After WMUR's first contact last week, word quickly spread around the community and people gathered through calls, texts, Facebook, and other means. Within 10 minutes after word spread, around 100 people gathered at Picnic Rock Farm to show their support.

"I was sitting at work half an hour ago and got a text message (about) WMUR," said Chris Shipp of Moultonboro. "There's a lot of people who said they just left their jobs and came here. The people are just pouring in. This guy is a pillar of our community on every level. He's a kind, gentle person and it appears to me the big picture needs to be looked at and a huge injustice was done."

Josh Cahoon said he learned of the rally through emails.

"I literally went outside, dropped my tools, and showed up," said Josh Cahoon. "I've known Ward in town. Something needs to be done."
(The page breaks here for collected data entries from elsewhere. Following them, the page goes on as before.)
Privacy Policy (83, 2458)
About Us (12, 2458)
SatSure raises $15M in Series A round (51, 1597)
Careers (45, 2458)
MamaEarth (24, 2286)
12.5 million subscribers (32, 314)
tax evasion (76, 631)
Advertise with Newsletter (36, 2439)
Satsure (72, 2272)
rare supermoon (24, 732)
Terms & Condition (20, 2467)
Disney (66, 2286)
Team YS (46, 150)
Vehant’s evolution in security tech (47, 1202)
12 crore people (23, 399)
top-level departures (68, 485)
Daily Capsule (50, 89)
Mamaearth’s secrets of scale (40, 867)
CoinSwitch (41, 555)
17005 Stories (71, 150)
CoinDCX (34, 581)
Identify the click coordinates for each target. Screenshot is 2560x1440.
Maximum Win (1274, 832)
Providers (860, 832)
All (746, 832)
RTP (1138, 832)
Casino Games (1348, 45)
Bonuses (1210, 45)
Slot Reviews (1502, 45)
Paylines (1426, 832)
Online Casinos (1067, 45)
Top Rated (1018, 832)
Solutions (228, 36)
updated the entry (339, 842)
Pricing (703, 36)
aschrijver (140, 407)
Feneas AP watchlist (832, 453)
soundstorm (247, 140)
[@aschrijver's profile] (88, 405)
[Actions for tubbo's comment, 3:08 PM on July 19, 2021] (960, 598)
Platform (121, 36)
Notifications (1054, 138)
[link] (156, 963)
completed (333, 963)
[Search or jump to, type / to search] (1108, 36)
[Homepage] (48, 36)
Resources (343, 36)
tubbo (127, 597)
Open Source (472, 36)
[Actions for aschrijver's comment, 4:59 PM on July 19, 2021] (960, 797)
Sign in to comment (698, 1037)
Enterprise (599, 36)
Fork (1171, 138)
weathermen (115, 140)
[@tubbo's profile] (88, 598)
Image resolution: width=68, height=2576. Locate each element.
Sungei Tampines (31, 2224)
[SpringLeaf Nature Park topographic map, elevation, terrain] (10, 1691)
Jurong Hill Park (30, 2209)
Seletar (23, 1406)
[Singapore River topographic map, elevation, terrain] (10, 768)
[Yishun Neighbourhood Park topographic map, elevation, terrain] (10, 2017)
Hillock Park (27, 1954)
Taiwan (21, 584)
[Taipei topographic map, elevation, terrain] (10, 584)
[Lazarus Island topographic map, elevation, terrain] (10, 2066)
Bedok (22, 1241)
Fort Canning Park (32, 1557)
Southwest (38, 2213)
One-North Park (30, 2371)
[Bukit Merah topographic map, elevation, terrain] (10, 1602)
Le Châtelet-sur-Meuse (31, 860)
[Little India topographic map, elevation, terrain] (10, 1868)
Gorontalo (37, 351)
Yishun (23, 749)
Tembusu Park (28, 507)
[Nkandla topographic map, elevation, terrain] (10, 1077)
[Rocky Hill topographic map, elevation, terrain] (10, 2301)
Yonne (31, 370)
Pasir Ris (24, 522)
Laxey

People wore yellow and black ribbons and put them on their cars. Signs were taped onto cars and outside Picnic Rock Farm saying "Free Bird" and "Free Ward Bird." Local businesses, such as Bayswater Books in Center Harbor, have also put "Free Ward Bird" on their letterboard signs.

Supporters described Bird as a leader in the community and a close friend.

"Live free and go to jail if you defend you property," said Al Solomon of Moultonboro. "These are good people, such a good man."

"He's one of the nicest men I ever met and he would do anything for everybody," said Carla Horne of Meredith.

Ginny Bird said Ward's imprisonment has taken a heavy toll on her family. She is also greatly appreciative of the support Ward and the family have received from the community.

"It's amazing, I can't even tell you how good it makes us feel," she said. "It's getting us through this, the kindness of people."